>> start Exercise data

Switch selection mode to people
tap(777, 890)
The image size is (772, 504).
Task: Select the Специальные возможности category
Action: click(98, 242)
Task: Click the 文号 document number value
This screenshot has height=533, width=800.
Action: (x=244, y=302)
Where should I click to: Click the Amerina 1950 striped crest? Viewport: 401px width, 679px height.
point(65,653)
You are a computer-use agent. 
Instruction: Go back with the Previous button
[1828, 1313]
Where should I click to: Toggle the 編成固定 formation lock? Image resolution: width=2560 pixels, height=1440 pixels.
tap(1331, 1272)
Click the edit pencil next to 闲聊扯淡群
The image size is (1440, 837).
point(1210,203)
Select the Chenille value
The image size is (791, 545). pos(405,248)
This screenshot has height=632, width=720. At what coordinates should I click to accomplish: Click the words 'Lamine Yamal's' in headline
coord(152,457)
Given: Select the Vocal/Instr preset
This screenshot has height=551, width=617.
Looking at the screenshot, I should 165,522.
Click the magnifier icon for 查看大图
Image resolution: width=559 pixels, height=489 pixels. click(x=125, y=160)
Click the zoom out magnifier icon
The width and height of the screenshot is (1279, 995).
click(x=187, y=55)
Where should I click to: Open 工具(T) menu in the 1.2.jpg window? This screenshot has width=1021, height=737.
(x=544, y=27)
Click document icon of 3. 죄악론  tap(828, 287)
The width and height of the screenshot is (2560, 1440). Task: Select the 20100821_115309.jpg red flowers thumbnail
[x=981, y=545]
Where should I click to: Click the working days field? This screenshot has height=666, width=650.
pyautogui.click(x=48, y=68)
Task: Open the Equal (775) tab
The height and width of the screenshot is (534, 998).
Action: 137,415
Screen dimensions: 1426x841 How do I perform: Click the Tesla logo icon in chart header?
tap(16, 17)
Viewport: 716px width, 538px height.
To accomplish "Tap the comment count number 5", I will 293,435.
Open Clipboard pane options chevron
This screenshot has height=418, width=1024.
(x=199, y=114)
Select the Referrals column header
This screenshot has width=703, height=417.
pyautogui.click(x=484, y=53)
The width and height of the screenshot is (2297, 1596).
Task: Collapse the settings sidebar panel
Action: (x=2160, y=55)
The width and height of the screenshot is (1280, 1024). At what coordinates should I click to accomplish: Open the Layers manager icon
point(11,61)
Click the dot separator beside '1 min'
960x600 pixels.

>> end Exercise data

§ Description of the task: Reproduce every entry above verbatim, keeping each line unchanged and in its original order.

§ Finished task:
Switch selection mode to people
tap(777, 890)
The image size is (772, 504).
Task: Select the Специальные возможности category
Action: click(98, 242)
Task: Click the 文号 document number value
This screenshot has height=533, width=800.
Action: (x=244, y=302)
Where should I click to: Click the Amerina 1950 striped crest? Viewport: 401px width, 679px height.
point(65,653)
You are a computer-use agent. 
Instruction: Go back with the Previous button
[1828, 1313]
Where should I click to: Toggle the 編成固定 formation lock? Image resolution: width=2560 pixels, height=1440 pixels.
tap(1331, 1272)
Click the edit pencil next to 闲聊扯淡群
The image size is (1440, 837).
point(1210,203)
Select the Chenille value
The image size is (791, 545). pos(405,248)
This screenshot has height=632, width=720. At what coordinates should I click to accomplish: Click the words 'Lamine Yamal's' in headline
coord(152,457)
Given: Select the Vocal/Instr preset
This screenshot has height=551, width=617.
Looking at the screenshot, I should 165,522.
Click the magnifier icon for 查看大图
Image resolution: width=559 pixels, height=489 pixels. click(x=125, y=160)
Click the zoom out magnifier icon
The width and height of the screenshot is (1279, 995).
click(x=187, y=55)
Where should I click to: Open 工具(T) menu in the 1.2.jpg window? This screenshot has width=1021, height=737.
(x=544, y=27)
Click document icon of 3. 죄악론  tap(828, 287)
The width and height of the screenshot is (2560, 1440). Task: Select the 20100821_115309.jpg red flowers thumbnail
[x=981, y=545]
Where should I click to: Click the working days field? This screenshot has height=666, width=650.
pyautogui.click(x=48, y=68)
Task: Open the Equal (775) tab
The height and width of the screenshot is (534, 998).
Action: 137,415
Screen dimensions: 1426x841 How do I perform: Click the Tesla logo icon in chart header?
tap(16, 17)
Viewport: 716px width, 538px height.
To accomplish "Tap the comment count number 5", I will 293,435.
Open Clipboard pane options chevron
This screenshot has height=418, width=1024.
(x=199, y=114)
Select the Referrals column header
This screenshot has width=703, height=417.
pyautogui.click(x=484, y=53)
The width and height of the screenshot is (2297, 1596).
Task: Collapse the settings sidebar panel
Action: (x=2160, y=55)
The width and height of the screenshot is (1280, 1024). At what coordinates should I click to accomplish: Open the Layers manager icon
point(11,61)
Click the dot separator beside '1 min'
960x600 pixels.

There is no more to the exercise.